PROBLEM DETAILS> Where the material below has a line containing "Task: Click the Demirbaş box icon", start repeating exactly, and keep going through the line containing "Click the American Express icon", with no other lines.

DATA EXTRACT>
--- START ---

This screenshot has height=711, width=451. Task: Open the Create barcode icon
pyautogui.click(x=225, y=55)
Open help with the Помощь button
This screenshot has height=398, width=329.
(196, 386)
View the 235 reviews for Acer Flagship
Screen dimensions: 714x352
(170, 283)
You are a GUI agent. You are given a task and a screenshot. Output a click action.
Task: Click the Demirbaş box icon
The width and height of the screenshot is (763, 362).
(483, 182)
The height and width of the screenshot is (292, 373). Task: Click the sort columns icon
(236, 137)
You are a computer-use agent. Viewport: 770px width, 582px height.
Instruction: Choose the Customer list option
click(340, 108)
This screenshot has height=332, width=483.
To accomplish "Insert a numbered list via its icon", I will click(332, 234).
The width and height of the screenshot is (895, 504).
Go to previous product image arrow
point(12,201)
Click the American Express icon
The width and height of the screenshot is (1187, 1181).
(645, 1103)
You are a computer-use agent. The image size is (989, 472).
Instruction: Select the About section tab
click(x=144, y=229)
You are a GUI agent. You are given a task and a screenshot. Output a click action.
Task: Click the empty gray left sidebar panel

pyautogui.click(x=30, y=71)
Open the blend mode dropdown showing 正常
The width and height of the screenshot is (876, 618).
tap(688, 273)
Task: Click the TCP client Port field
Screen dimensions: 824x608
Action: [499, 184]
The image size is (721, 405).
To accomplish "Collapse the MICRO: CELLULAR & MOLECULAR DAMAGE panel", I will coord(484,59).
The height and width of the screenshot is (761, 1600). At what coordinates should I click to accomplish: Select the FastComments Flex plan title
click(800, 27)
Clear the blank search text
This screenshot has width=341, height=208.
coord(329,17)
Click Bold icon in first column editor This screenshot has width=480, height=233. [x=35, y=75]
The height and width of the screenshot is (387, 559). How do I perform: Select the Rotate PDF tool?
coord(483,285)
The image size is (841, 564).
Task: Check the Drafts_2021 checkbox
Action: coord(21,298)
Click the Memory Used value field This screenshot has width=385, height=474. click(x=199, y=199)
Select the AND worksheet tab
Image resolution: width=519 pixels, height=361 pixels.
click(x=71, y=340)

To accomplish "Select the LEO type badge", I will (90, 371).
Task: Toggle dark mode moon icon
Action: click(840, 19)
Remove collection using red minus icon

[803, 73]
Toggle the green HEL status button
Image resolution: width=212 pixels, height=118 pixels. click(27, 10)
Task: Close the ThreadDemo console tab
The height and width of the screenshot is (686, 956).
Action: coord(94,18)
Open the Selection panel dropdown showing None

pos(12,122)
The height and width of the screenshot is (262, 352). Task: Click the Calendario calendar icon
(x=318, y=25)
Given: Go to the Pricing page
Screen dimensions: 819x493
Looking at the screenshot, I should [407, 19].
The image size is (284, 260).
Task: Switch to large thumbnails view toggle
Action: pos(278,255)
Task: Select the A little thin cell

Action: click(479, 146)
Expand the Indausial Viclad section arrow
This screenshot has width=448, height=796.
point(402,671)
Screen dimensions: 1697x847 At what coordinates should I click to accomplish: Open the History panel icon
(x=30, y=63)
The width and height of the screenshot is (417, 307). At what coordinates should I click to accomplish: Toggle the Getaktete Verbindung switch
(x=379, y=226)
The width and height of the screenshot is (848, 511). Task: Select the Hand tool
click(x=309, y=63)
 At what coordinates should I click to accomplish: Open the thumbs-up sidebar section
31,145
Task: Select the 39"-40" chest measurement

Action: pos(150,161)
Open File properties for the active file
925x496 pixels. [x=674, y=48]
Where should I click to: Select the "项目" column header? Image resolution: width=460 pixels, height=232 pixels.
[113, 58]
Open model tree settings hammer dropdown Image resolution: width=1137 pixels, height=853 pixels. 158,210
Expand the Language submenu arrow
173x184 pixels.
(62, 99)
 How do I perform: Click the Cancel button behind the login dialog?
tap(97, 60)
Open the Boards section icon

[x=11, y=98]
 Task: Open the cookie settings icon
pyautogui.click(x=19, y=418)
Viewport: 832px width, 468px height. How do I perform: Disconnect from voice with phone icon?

--- END ---

TASK OUTPUT>
Task: Click the Demirbaş box icon
The width and height of the screenshot is (763, 362).
(483, 182)
The height and width of the screenshot is (292, 373). Task: Click the sort columns icon
(236, 137)
You are a computer-use agent. Viewport: 770px width, 582px height.
Instruction: Choose the Customer list option
click(340, 108)
This screenshot has height=332, width=483.
To accomplish "Insert a numbered list via its icon", I will click(332, 234).
The width and height of the screenshot is (895, 504).
Go to previous product image arrow
point(12,201)
Click the American Express icon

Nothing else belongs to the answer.